Exercise =>
Beginning with the first line of the data below, reproduce every line unchanged, ending with the line that holds "You are a computer-use agent. Image".
.....
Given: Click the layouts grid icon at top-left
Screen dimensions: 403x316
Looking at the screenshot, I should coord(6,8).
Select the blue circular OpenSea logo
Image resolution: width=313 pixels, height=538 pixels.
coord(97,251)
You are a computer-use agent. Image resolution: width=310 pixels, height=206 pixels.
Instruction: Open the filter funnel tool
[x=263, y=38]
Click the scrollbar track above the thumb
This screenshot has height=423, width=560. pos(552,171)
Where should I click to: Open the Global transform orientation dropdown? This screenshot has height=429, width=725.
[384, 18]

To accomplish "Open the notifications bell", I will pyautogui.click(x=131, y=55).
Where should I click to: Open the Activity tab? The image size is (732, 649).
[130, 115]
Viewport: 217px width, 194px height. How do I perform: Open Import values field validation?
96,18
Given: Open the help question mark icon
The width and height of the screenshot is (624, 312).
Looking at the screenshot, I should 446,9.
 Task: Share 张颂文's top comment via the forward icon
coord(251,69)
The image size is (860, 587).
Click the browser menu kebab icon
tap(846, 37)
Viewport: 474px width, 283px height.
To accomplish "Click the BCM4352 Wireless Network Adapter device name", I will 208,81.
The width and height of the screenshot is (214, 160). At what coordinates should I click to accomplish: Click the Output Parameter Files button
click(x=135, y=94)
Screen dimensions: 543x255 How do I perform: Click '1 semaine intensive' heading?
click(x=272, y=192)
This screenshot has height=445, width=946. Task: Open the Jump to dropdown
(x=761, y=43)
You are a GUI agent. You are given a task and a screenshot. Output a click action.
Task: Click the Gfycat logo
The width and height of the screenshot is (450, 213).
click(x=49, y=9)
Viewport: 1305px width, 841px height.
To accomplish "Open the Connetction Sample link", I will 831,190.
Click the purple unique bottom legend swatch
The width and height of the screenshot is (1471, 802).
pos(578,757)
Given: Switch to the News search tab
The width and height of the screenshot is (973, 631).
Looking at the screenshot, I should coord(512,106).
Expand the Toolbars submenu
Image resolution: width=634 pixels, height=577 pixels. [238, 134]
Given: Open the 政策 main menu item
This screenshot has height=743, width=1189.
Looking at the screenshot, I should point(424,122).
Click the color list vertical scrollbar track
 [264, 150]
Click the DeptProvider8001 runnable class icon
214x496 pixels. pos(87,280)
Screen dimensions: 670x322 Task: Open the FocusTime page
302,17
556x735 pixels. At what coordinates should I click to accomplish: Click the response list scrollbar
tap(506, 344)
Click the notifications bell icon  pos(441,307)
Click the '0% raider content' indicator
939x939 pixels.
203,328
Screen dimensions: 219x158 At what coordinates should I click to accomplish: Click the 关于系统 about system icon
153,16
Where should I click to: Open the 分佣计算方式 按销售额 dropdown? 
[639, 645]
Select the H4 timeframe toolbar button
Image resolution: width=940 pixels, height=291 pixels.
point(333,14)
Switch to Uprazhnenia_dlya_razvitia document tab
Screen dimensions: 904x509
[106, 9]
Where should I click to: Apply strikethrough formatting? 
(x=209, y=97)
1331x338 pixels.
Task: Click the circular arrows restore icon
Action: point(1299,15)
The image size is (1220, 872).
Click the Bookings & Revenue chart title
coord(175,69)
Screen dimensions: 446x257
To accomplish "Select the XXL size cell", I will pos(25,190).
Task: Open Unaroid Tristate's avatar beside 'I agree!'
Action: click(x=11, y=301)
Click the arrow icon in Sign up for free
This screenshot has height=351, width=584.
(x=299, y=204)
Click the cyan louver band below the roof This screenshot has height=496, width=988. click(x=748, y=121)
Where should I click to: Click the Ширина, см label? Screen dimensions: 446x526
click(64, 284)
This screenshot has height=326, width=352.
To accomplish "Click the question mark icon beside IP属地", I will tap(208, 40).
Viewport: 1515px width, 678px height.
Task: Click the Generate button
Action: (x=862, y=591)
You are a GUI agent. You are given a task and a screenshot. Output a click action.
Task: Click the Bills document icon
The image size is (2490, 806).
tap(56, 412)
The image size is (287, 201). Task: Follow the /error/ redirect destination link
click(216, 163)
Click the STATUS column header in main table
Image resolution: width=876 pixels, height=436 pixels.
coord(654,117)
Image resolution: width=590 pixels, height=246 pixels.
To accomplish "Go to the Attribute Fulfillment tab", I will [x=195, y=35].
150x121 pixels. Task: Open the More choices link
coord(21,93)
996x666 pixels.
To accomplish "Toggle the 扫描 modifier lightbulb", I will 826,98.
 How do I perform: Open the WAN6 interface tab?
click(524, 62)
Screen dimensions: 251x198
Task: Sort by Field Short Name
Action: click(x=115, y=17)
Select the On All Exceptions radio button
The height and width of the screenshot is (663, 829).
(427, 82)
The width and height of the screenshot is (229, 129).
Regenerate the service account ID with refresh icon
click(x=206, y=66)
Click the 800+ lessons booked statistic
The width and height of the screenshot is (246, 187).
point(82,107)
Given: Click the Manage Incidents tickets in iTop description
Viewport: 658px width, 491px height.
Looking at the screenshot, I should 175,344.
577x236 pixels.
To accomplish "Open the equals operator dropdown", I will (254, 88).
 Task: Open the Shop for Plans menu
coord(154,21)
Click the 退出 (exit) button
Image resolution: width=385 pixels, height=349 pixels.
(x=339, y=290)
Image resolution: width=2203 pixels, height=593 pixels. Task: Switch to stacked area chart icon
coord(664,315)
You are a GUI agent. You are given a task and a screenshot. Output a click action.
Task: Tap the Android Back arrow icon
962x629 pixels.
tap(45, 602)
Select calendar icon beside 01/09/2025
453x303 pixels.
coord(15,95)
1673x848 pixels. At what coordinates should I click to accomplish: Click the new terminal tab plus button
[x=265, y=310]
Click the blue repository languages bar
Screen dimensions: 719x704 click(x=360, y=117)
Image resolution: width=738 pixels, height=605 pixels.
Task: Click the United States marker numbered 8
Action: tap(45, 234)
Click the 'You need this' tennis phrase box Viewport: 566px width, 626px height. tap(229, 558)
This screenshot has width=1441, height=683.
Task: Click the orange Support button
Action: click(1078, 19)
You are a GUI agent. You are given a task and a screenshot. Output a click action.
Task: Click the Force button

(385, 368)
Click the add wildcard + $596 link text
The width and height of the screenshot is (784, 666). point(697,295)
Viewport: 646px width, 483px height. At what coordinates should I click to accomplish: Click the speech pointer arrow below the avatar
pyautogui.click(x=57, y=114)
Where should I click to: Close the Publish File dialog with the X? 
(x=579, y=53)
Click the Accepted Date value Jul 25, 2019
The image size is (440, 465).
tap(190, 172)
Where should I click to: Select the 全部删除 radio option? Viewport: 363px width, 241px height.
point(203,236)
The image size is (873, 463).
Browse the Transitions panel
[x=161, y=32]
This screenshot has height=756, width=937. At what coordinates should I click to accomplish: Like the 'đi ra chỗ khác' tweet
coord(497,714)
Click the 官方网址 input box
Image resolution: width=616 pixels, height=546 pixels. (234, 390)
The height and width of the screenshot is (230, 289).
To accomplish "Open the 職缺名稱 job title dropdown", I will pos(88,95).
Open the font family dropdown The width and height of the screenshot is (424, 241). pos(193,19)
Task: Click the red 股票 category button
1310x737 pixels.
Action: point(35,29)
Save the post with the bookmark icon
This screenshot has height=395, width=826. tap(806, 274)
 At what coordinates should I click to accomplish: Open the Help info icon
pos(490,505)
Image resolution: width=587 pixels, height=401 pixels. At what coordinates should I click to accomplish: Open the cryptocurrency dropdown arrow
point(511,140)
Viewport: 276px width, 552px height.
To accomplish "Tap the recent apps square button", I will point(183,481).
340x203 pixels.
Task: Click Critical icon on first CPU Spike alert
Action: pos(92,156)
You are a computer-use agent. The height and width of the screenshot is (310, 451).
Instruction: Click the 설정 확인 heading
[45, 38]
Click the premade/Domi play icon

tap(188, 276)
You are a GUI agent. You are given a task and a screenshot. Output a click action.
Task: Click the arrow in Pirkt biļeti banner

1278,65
.....
Response area =>
Given: Click the layouts grid icon at top-left
Screen dimensions: 403x316
Looking at the screenshot, I should coord(6,8).
Select the blue circular OpenSea logo
Image resolution: width=313 pixels, height=538 pixels.
coord(97,251)
You are a computer-use agent. Image resolution: width=310 pixels, height=206 pixels.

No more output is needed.